Task data:
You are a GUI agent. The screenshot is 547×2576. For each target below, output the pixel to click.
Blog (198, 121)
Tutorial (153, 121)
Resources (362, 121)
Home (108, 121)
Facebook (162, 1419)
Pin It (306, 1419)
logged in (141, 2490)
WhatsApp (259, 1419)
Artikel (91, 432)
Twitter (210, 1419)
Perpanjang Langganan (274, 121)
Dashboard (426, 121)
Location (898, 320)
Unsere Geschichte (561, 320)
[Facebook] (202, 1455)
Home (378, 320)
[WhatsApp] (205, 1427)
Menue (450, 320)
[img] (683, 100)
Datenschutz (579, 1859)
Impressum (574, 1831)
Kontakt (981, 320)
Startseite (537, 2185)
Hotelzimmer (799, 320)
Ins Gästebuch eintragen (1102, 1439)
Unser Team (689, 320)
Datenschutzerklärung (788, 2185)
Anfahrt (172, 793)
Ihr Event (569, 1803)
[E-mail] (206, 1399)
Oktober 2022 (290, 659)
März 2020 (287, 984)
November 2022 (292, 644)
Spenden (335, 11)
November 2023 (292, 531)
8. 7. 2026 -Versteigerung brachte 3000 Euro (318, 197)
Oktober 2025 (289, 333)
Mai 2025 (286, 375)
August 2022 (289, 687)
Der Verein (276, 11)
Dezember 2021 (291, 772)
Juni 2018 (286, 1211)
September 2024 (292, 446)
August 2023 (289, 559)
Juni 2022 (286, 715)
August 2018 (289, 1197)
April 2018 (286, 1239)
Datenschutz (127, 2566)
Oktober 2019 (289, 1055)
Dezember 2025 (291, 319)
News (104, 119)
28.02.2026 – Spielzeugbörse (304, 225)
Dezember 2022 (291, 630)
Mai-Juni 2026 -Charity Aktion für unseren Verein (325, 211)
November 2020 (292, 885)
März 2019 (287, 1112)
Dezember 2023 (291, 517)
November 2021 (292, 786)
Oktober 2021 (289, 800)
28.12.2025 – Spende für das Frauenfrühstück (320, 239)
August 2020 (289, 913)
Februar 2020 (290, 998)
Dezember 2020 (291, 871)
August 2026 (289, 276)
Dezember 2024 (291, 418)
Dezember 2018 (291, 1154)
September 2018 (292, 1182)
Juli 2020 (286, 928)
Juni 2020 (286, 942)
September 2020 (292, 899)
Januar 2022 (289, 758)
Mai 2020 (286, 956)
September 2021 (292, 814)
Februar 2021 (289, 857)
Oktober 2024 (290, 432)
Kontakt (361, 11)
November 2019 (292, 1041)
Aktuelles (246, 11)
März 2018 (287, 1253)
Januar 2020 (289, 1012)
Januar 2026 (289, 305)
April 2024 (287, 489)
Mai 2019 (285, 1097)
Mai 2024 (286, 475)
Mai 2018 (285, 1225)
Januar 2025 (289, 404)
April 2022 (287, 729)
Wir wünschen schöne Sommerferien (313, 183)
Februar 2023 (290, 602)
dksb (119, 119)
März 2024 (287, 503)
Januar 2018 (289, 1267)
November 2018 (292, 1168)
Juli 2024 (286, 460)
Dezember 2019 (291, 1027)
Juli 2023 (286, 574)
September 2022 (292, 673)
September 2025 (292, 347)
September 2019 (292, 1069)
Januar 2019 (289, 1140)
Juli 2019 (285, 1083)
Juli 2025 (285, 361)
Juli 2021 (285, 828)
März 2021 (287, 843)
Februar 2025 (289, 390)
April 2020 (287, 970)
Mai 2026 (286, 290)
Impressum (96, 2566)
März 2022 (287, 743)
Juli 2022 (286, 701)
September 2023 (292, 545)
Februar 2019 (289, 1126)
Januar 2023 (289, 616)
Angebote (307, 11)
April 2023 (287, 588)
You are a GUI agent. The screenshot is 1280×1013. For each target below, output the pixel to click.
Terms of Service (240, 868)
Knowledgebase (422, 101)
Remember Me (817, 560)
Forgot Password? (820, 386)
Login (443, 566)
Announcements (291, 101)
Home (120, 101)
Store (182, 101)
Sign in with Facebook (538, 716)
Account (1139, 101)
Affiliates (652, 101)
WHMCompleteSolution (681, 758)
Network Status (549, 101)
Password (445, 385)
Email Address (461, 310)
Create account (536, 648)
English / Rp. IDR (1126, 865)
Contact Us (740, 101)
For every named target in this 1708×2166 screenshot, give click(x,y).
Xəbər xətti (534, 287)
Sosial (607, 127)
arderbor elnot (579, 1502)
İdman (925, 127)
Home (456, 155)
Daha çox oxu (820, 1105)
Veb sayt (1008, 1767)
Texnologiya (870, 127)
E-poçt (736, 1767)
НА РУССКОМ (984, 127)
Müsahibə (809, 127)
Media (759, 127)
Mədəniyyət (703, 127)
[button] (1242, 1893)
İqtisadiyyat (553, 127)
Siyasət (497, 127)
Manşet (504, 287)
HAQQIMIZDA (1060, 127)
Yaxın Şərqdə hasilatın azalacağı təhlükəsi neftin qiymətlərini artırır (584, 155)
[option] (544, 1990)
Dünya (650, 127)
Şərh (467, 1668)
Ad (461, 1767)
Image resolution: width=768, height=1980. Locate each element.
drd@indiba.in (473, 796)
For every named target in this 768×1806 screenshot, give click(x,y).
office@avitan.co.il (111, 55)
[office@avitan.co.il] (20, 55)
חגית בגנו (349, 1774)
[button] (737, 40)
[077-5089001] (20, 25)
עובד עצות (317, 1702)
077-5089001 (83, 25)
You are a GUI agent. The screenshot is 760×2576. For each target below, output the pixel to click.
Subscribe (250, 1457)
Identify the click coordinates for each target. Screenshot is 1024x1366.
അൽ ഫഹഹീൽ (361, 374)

Goal of the exercise: When a line of the records holds the word "November", copy that line.

Task result:
November 2022 (292, 644)
November 2023 (292, 531)
November 2020 (292, 885)
November 2021 (292, 786)
November 2019 (292, 1041)
November 2018 (292, 1168)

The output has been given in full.